Around the state, Williard said, the oral health of Alaska Native people is being transformed in a single generation. It’s a health-care revolution rooted in collaboration. And it’s spreading.
Seven states, including Washington and Oregon now allow dental therapists in some form and a dozen other states are considering it, according to Pew Charitable Trusts.
‘This one teacher’
Johnson has worked 12 years now as a dental therapist in the Norton Sound region. Some kids call her their dentist. She travels with medical files, dental instruments and a portable dentist chair on small planes to Shaktoolik, Koyuk, St. Michael and Stebbins, as well as serving Unalakleet, where she lives.

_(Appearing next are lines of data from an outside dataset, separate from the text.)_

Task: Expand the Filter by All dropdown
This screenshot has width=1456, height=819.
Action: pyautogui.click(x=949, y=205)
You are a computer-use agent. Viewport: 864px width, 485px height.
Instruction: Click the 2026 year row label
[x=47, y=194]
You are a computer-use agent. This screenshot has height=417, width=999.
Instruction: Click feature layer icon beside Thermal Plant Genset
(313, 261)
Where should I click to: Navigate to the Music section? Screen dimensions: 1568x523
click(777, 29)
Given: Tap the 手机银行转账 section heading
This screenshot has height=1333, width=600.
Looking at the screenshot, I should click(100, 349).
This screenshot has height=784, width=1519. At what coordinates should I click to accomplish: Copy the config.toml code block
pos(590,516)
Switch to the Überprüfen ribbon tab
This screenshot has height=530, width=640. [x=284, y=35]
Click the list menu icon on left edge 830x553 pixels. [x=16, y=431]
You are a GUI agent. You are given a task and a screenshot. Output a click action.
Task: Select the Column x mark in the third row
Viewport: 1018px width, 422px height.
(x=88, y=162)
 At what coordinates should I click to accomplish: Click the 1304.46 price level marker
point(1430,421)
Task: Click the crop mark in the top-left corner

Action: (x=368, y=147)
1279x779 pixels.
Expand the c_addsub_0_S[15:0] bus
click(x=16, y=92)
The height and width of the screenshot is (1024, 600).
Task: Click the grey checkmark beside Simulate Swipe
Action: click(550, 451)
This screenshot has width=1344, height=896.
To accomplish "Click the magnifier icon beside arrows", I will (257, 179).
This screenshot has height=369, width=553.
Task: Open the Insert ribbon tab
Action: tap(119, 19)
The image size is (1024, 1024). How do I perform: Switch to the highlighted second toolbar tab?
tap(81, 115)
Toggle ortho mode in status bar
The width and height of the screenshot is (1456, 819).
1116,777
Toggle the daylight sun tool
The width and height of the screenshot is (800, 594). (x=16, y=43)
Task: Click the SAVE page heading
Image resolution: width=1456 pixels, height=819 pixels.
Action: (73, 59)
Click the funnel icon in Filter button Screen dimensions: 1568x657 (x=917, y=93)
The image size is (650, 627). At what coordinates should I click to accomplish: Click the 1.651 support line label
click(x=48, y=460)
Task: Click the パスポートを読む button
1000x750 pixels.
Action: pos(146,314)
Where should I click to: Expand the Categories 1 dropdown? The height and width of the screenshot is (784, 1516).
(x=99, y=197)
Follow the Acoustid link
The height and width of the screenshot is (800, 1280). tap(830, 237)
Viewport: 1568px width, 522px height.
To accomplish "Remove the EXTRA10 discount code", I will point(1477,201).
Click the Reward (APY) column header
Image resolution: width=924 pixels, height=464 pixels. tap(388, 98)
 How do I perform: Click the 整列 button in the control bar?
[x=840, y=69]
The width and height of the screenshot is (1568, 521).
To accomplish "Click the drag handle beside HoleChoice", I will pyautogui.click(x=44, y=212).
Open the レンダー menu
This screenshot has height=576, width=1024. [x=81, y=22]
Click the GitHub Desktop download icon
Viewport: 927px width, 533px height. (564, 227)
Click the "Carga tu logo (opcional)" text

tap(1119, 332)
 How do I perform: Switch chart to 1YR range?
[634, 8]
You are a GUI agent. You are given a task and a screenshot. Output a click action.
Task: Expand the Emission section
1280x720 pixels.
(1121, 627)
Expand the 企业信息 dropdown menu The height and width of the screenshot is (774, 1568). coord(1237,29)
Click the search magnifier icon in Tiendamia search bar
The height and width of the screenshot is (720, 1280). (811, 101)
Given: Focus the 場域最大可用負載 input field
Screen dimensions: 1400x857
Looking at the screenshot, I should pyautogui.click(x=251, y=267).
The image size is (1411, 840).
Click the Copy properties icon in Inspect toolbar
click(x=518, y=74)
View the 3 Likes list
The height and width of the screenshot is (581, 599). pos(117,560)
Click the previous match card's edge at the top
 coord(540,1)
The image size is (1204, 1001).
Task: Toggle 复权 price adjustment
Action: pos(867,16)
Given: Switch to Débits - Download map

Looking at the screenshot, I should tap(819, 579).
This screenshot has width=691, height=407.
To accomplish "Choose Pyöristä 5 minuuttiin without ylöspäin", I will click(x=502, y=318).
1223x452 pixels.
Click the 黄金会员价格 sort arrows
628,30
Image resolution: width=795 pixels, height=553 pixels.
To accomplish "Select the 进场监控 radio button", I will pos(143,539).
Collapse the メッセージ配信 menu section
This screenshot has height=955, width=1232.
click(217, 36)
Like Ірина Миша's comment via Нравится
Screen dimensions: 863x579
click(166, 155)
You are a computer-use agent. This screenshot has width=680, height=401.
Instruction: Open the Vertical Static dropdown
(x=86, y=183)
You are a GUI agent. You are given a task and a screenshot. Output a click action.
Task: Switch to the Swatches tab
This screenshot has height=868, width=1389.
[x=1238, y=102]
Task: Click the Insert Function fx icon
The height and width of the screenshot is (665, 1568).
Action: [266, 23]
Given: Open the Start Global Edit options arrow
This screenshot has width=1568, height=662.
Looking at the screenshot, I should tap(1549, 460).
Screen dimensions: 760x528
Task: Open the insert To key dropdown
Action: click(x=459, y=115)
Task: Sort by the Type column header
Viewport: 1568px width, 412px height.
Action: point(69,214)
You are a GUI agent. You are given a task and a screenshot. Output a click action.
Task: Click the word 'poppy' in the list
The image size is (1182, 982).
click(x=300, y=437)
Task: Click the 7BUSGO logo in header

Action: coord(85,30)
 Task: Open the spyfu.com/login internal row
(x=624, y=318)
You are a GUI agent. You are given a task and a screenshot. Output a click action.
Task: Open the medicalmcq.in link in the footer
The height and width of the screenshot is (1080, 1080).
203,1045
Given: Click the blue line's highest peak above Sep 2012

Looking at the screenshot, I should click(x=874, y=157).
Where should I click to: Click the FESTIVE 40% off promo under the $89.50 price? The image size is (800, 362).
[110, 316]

The results she encounters aren’t in scientific papers and reports but rather in the smiles of the children.
“Now we are seeing 30, 40 kids with no cavities,” she said.
When teachers and principals from the 15 villages in the Bering Strait School District gather in Unalakleet at the start of each school year, Johnson and her assistants hound them to work with children on brushing. They started a weekly fluoride rinse program that Shaktoolik and Koyuk embraced to good result.
“Then there’s this one specific teacher,” Johnson said. “She stays on top of tooth brushing.” After breakfast and again after lunch, her kids brush at school.
They never get a cavity.
The partnership that supports the care is continuing. The Alaska Dental Therapy Educational Program, which is attracting increasing numbers of students, has $10 million in hand from the tribal consortium. Williard said it is trying to create an endowment of $50 million for long-term survival.